The Triffids
Calenture

A Personal View:


Calenture Calenture is a record that caused The Triffids to be accused of selling out.

It was our first record for a major label. We'd signed to Island Records in early November 1986. This opened up many possibilities for us. Until then we'd largely financed our records by ourselves - suddenly we were being actively encouraged to spend money. I caught the train out to Gerry Hogan's pedal steel shop in Newbury with an Island Records cheque complete with cute little palm tree and got myself a single neck ten string MCI pedal steel in a muted grey finish (wished I'd got the red later) and a Peavey Vegas amp. We had discussions about producers, we made lists of instruments to hire, studios we'd like to use. Actually the signing brought us a new batch of problems, not only related to the expectations of Island but those of ourselves as well.

DaveAfter a truly strange and unsettling period trying to record some songs under the production of Craig Leon, we found ourselves back working with Gil Norton, producer of Born Sandy Devotional. It was always our intention to make Calenture a big production album and I think Island expected something more polished than any of the bands earlier releases so there were no clashes on that score. There were certainly disagreements about how to achieve that end however. We ended up recording in seven different studios over a period of several months spending a frightening amount of money, even by the standards of the time. But the result, though it sounds more "of its time" than any other Triffids record, is still a powerful and beautifully balanced album that showed what a fine singer of his own superlative songs David McComb was.

It was Dave's philosophy that a recording studio was an environment in which you were supposed to do the extraordinary thing - you weren't meant to sound like everybody else and you didn't have to to be careful you didn't record anything you'd have trouble playing live. I have some memories of both silly and noteworthy extremes being taken. We hired a white SG guitar with a whammy bar (the colour was as important as the whammy bar) but no one touched it for two weeks so we sent it back. While doing backing vocals for the outro of Vagabond Holes we ran the microphone through every effects pedal we could find to try to get a wonderful and extreme sound but it ended up sounding fairly plain when properly sat in the mix. Dave wanted some folky sounding instruments for Jerdacuttup Man - I think he wanted a harmonium but through a happy circumstance of miscommunication he got Keith Hancock on a kind of large piano accordian (a melodian) and Mick Doonan on the uilleann pipes. A great mistake if there ever was one. I'd still like to know why, when guitar riffs and chords were being sampled left right and centre in a mad frenzy for the then new technology, I had to play the whole repeating cascading riff of A Trick Of The Light from start to finish, employing someone elses finger for one of the particularly tricky bits. While its beginnings may have been a disaster of epic proportions the process of recording the album is one I have fond memories of. We really did have high hopes that we'd achieve mainstream success. I can remember listening to a final mix of A Trick Of The Light on headphones and being convinced it was a hit single. I'm still waiting for this to happen.

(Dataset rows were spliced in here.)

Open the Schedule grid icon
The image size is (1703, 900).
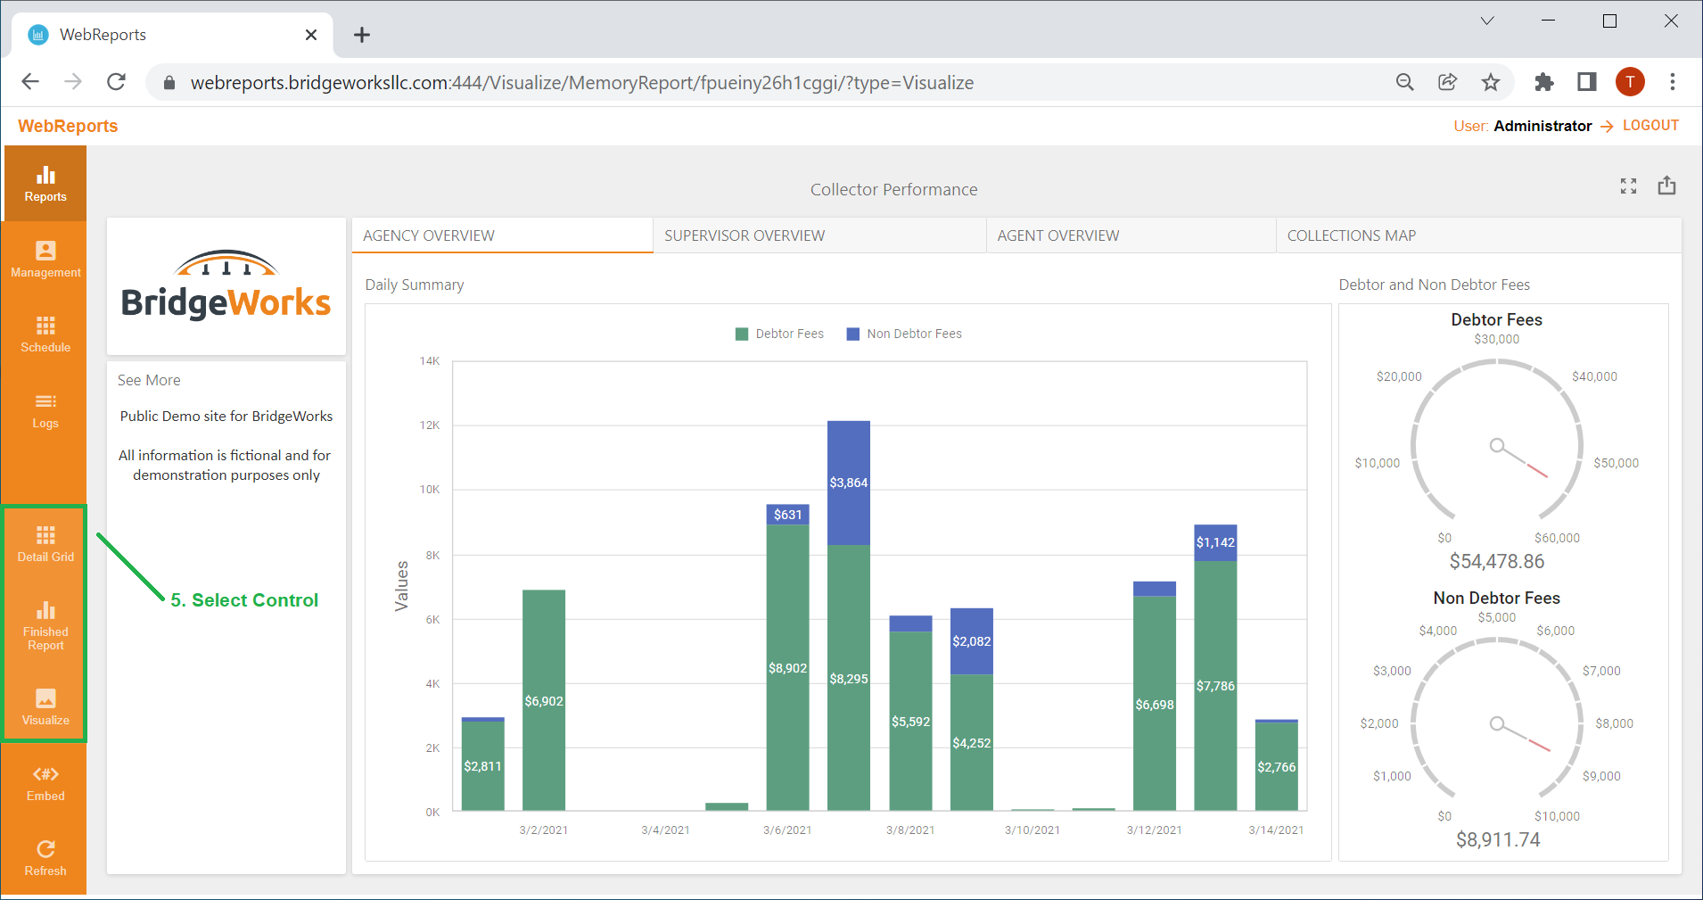point(45,334)
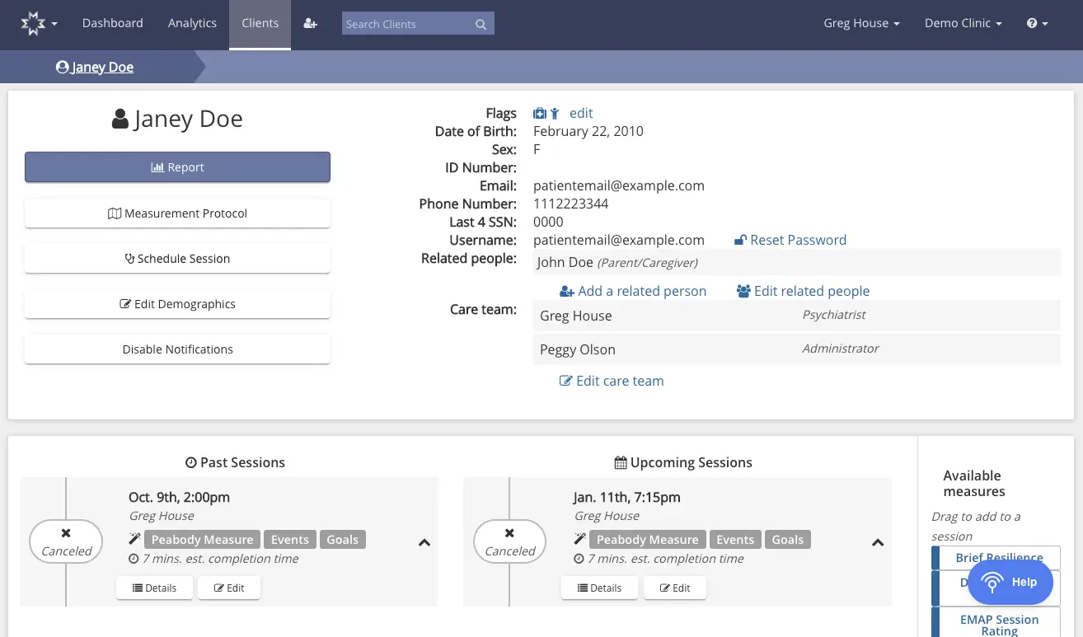Open the Analytics tab
This screenshot has width=1083, height=637.
click(x=192, y=23)
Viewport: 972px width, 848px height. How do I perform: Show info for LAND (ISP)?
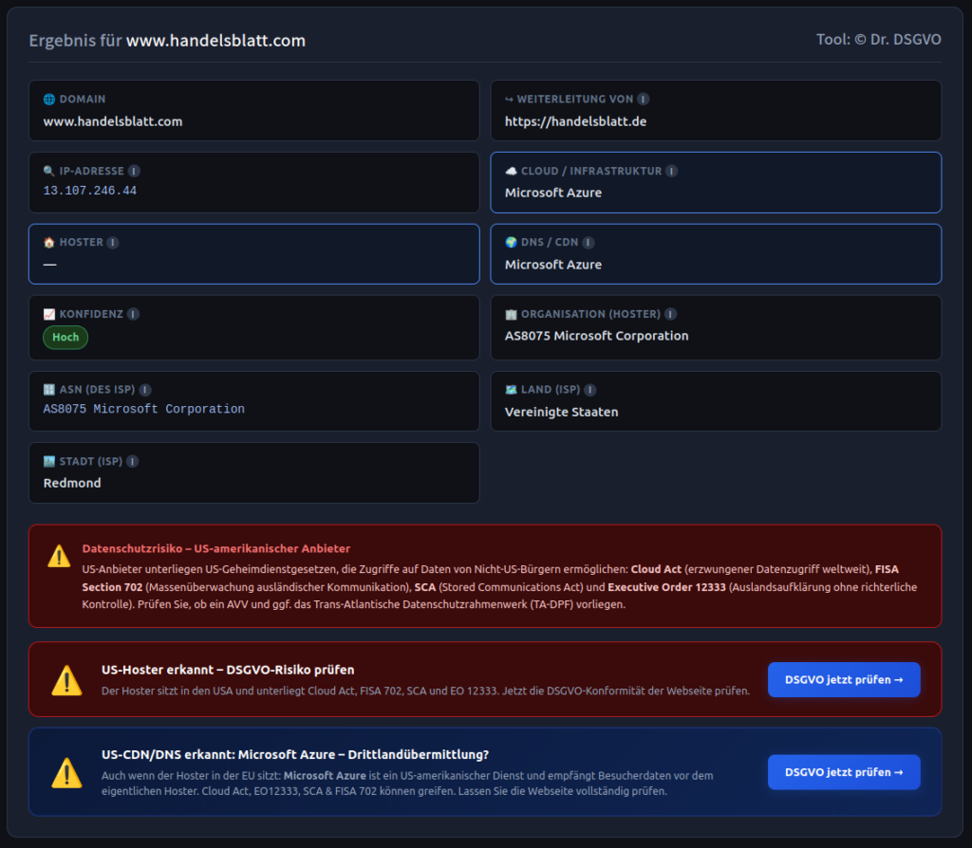pyautogui.click(x=590, y=390)
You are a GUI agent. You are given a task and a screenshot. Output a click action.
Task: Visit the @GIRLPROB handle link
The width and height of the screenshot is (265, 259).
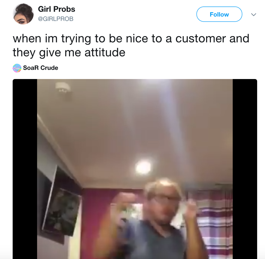pyautogui.click(x=56, y=19)
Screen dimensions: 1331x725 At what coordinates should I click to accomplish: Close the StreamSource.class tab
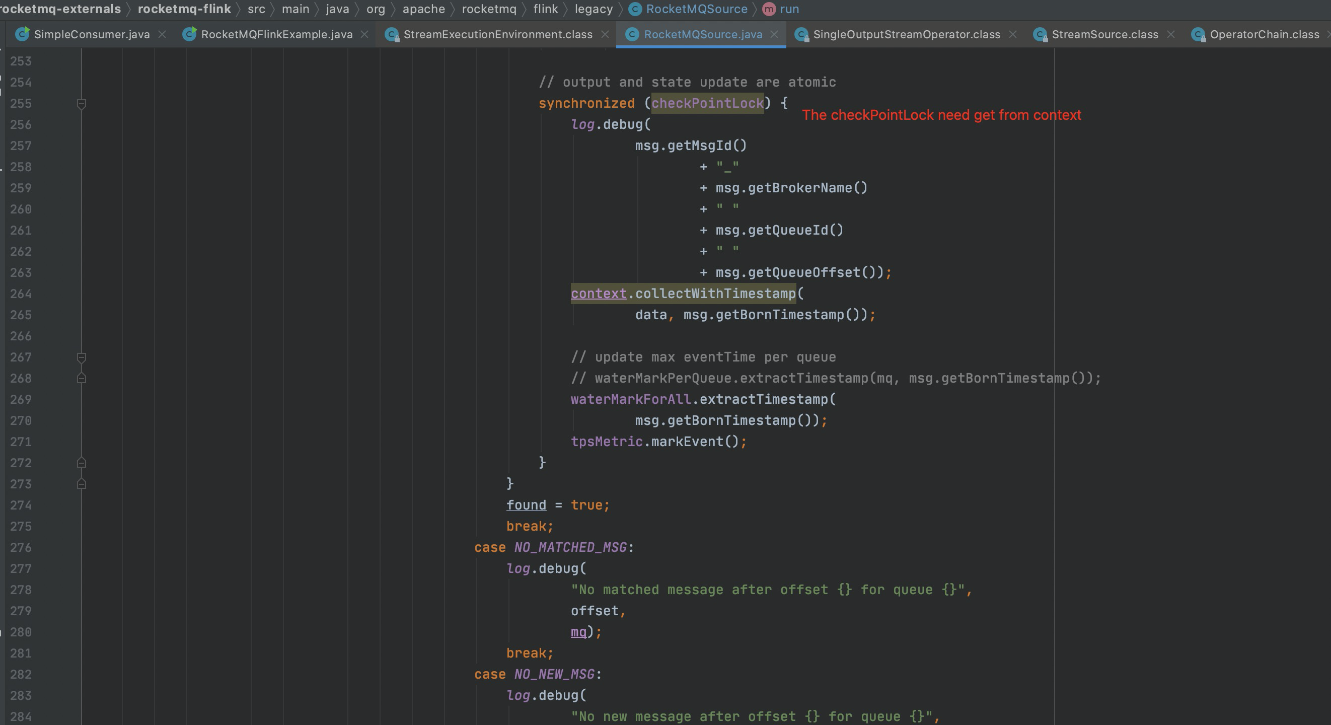[x=1171, y=35]

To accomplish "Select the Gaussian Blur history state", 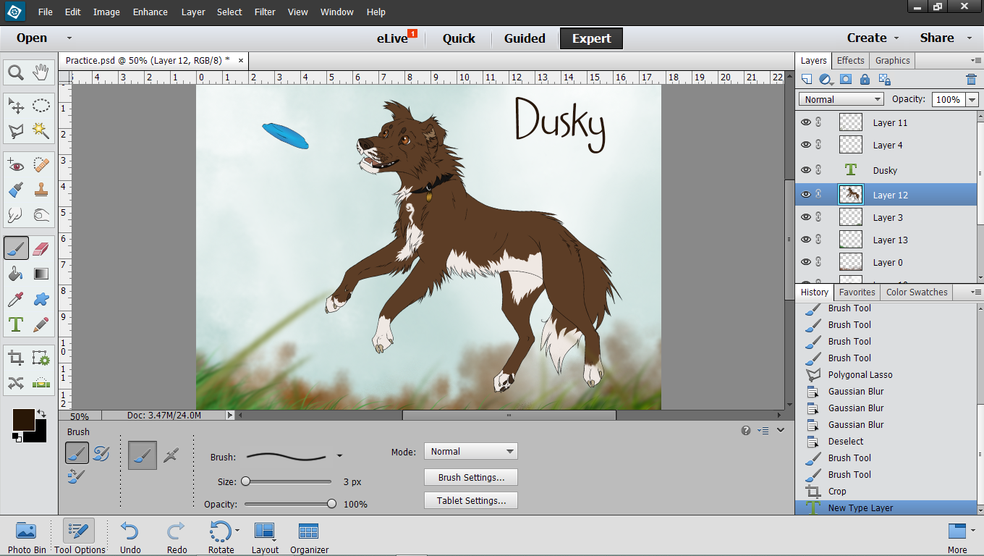I will [x=856, y=392].
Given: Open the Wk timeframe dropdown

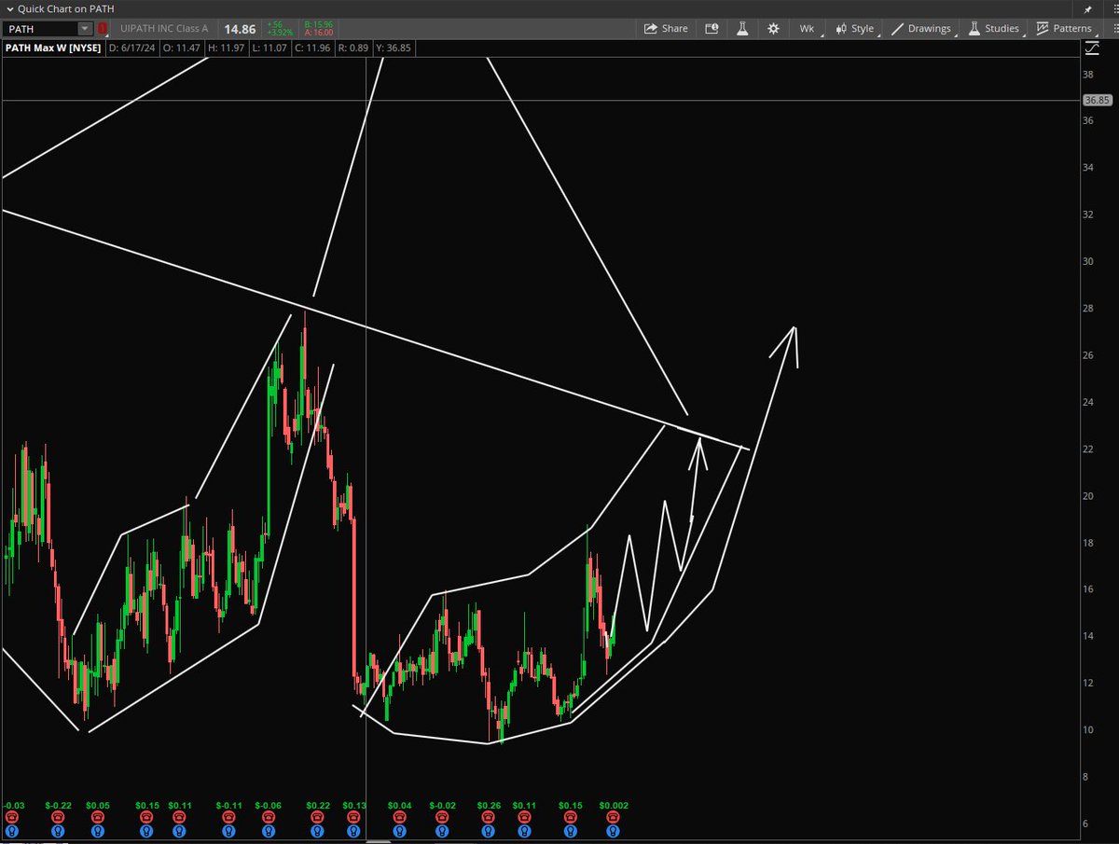Looking at the screenshot, I should 807,28.
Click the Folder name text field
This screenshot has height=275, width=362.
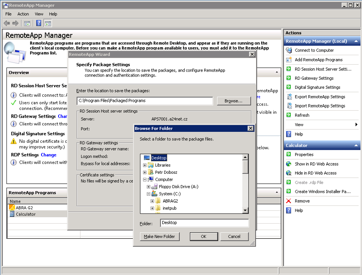[x=204, y=223]

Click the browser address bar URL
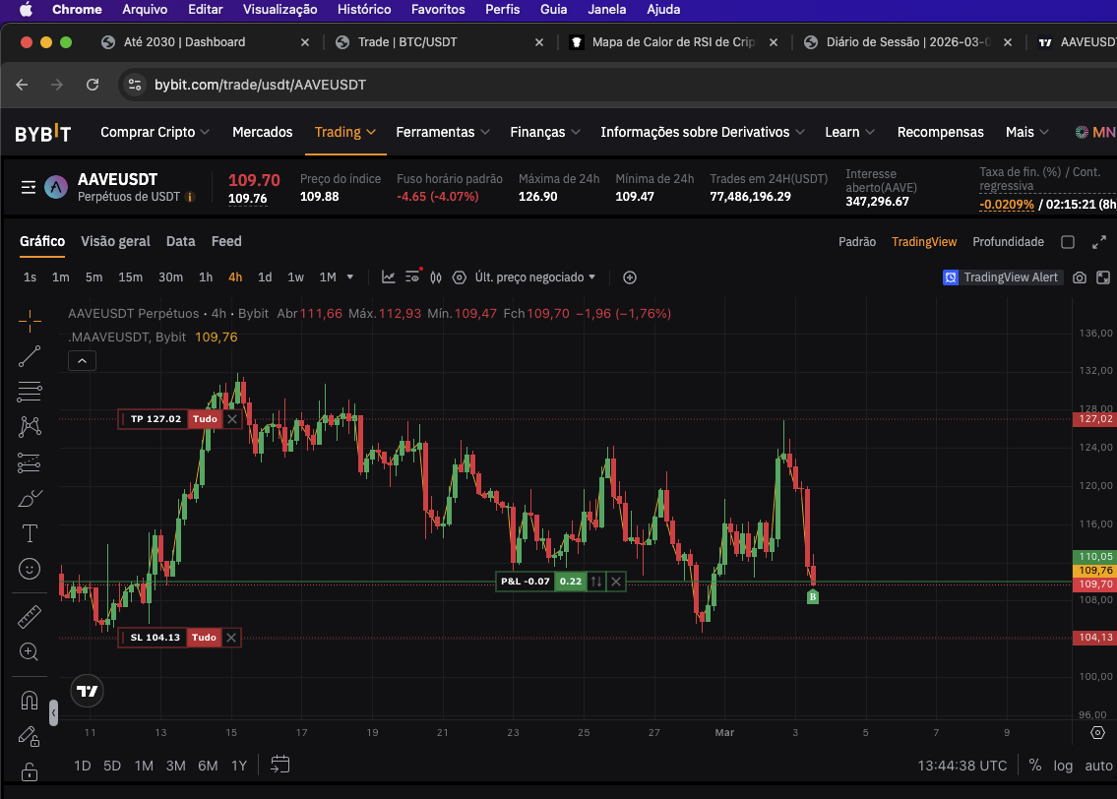[x=260, y=85]
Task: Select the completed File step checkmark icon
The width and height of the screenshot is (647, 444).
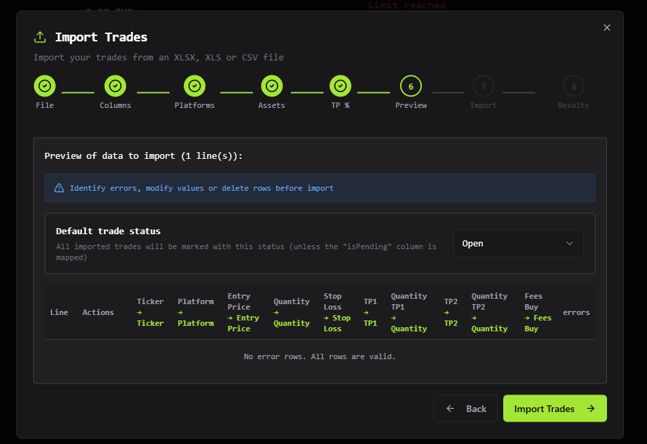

The reissued Calenture has been remastered to bring out the very best that modern technology is capable of and I think it does definitely sound fuller and sweeter with more detail evident on certain sections. The fact is that it sounded pretty good to begin with as it was recorded and mixed meticulously in the first place, and we went to no extremes with the remaster for fear of upsetting that balance. We've included all B sides from the period (excepting our version of the Beatles' Good Morning, Good Morning) and a whole extra disc of demos and unreleased tracks assembled to make up a mythical Calenture from some parallel universe. Perhaps Trick was a hit over there.